Small vineyard leaves a plot to be desired

LIFE

May in Burgundy has been sodden, in body and spirit, capping six months that the Dijon weather station tells us has seen the least sunshine for 60 years. A French expression says " " which translates rather sweetly as "my spirits are down in my socks", or more prosaically "feeling down in the mouth". I must have heard it from five winemakers over just two days.

But standing at the top of the slopes of Clos des Lambrays in Morey-St-Denis, you can feel the energy rising from the land. On the clearest days you can see Mont Blanc, but today the sky is grey and overcast.

The stony soil that cradles the vines is bone dry. Farther down the hill, machines are unable to enter the vineyards because of layers of mud from the latest round of rains, but here after walking up and down the rows I had just the tiniest trace of limestone dust on my shoes.

Clos des Lambrays is the largest single plot of the highest designation grand cru vines in Burgundy, at 8.7 hectares, although made up of three distinct microclimates. I'm here with Thierry Brouin, director and winemaker of Domaine des Lambrays since 1979.

He's stayed with the estate through two owners - first hired by the Saier brothers, Fabien and Louis, then staying on when the German Freund family bought it in 1996.

"Morey is not the best known of the Côtes de Nuits villages, but it's wonderful," he says.

"It was known as the black sheep for years. It's three times smaller than Chambolle or Gevrey and many producers here preferred to concentrate on their vines in those more prestigious appellations. But I love the balance in the wines here," Brouin adds.

The Lambrays plot looks like a steep drop from where we're standing, by the famous gate that marks the northernmost point of the walled clos. No other grand cru in Morey extends as far up the hill, and horses are used to plough much of the land, as some parts are too steep for even small machines to enter. But head over to the neighbouring estate of Domaine Ponsot and you can see the land undulate.

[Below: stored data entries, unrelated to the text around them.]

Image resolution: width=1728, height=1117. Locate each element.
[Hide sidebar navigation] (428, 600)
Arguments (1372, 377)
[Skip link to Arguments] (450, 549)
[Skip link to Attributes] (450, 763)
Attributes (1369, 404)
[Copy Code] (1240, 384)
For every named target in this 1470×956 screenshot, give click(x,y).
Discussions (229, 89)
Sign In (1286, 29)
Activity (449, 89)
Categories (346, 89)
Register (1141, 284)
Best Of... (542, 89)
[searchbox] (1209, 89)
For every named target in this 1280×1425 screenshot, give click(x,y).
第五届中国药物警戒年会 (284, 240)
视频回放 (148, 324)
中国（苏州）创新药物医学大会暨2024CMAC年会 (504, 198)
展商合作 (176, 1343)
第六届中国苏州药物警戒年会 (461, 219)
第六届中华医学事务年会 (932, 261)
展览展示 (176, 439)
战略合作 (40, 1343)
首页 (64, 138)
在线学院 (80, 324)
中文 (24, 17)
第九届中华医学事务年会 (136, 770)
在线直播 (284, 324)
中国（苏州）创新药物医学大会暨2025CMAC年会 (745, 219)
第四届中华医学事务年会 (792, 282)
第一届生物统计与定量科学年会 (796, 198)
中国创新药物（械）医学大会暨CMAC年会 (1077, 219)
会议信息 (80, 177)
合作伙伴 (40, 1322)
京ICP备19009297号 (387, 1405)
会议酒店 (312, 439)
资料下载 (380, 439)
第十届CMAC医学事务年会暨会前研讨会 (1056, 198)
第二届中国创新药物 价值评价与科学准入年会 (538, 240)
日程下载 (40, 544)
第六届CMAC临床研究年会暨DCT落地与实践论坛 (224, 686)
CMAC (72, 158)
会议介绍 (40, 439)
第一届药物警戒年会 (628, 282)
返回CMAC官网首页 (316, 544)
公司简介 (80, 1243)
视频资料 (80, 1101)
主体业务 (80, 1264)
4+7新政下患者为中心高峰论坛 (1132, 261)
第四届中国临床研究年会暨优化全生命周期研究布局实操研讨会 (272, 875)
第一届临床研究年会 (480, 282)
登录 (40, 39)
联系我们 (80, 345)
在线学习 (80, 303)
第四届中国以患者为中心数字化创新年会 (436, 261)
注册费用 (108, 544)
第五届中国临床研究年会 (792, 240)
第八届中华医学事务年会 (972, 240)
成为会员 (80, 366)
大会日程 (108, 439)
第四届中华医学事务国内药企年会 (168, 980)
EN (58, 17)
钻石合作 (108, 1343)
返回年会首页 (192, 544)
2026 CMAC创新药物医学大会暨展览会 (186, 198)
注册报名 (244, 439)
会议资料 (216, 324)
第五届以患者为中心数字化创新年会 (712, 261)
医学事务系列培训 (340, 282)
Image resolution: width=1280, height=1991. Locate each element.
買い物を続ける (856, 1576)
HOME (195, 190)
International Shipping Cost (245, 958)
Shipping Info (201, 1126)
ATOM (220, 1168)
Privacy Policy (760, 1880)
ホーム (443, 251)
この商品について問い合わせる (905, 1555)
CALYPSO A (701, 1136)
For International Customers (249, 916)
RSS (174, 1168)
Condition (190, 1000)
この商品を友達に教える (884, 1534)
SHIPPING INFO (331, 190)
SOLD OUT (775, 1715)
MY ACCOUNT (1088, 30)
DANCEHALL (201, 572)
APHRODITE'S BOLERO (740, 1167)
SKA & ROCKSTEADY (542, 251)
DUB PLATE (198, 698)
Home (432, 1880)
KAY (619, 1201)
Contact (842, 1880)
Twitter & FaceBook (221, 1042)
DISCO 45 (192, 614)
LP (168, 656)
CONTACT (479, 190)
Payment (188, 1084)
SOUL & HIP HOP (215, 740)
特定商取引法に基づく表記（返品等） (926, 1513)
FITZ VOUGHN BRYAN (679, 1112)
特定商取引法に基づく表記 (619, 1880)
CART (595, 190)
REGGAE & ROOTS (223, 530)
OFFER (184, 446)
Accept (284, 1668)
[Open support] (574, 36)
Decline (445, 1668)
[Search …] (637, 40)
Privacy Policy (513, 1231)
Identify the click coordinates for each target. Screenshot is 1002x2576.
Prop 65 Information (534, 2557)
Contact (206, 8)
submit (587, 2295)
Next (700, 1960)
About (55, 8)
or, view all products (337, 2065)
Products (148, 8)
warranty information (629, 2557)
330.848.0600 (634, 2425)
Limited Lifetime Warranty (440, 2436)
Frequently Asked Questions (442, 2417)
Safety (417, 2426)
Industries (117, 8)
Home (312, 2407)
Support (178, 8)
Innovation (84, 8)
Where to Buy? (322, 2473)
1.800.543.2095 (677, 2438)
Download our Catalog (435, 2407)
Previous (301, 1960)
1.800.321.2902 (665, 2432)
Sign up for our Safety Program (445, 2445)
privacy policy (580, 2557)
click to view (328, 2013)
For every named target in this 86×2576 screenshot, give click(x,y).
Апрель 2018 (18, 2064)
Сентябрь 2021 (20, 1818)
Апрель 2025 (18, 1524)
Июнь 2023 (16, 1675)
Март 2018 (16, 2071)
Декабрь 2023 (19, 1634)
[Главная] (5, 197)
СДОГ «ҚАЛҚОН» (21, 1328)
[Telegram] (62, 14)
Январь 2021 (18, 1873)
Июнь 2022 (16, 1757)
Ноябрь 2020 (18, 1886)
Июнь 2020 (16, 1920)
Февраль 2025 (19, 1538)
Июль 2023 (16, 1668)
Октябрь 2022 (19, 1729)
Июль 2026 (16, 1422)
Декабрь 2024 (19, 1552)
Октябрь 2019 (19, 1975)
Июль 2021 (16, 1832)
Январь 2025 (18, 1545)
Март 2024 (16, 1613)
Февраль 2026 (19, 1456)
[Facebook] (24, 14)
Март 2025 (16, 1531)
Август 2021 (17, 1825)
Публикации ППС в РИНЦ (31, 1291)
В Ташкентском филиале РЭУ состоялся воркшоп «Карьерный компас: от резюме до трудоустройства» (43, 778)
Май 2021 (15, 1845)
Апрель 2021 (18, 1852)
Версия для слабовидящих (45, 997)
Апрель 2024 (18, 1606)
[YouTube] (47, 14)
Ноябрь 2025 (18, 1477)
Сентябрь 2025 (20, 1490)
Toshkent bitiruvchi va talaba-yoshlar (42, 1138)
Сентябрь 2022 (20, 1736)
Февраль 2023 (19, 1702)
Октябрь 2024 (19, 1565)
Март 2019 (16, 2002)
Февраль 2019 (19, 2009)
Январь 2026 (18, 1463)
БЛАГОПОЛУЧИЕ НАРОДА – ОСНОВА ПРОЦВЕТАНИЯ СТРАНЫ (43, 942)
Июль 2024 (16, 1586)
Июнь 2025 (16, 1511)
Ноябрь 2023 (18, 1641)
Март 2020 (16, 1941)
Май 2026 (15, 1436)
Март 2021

This is what gives so many different exposures to the vines, with contrasting currents of air flowing over them. Each area needs different work through the season, and each is harvested differently. It is what gives Clos des Lambreys its complexity.

Clos des Lambrays is almost a monopole - those single-owned Holy Grail vineyards of Burgundy, a region where many vineyards are split between dozens of wine growers. Even this one, after the French Revolution, was divided between 74 individual growers, until brought back together again by 1868.

But from the top of the hill you can see a tiny patch of vines that is walled off from the rest. This handkerchief of vines belongs to Domaine Taupenot-Merme, and was planted by the family in 1975. The family has 430 square metres of vines close to the house, producing less than 200 bottles per year.

"We don't hide the fact that we would love to buy those vines and join the two parts of the property together again." says Brouin. "It is a constant concern that it will be bought by someone else, who will offer an un-refusable amount of money. The price pressure on Burgundy vineyards is getting too intense."

Clos des Lambrays itself is a rare prize - a vineyard of serious size for the area, in an (almost) single stretch of vines.

"Albert Freund bought the estate for €15 million in 1996. It is now worth I would estimate €100 million. My greatest worry is that it will be divided up again, because the strength of this wine is its complexity. If different winemakers all bottle their own Clos des Lambrays again, it will have lost its soul".

Next door, at Taupenot-Merme, the owners are just as keen to preserve their part of Clos des Lambrays. The house that offers shelter to the dozen rows of vines is lived in by Virginie Taupenot-Daniel's parents, but it is Virginie and her brother Romain who are in charge of the day-to-day running of the operation.

They are the seventh generation of the family to make wine in the Côtes de Nuits.

This is also a large estate, but follows the typical Burgundy model of bottling small plots of many appellations. The wines have the soft fragrant elegance that is typical of the best Morey-St-Denis, the Domaine des Lambrays version having a touch more dense black cherry.

It seems highly unlikely that Taupenot-Merme will be selling soon. "These vines are part of our family history," says Virginie.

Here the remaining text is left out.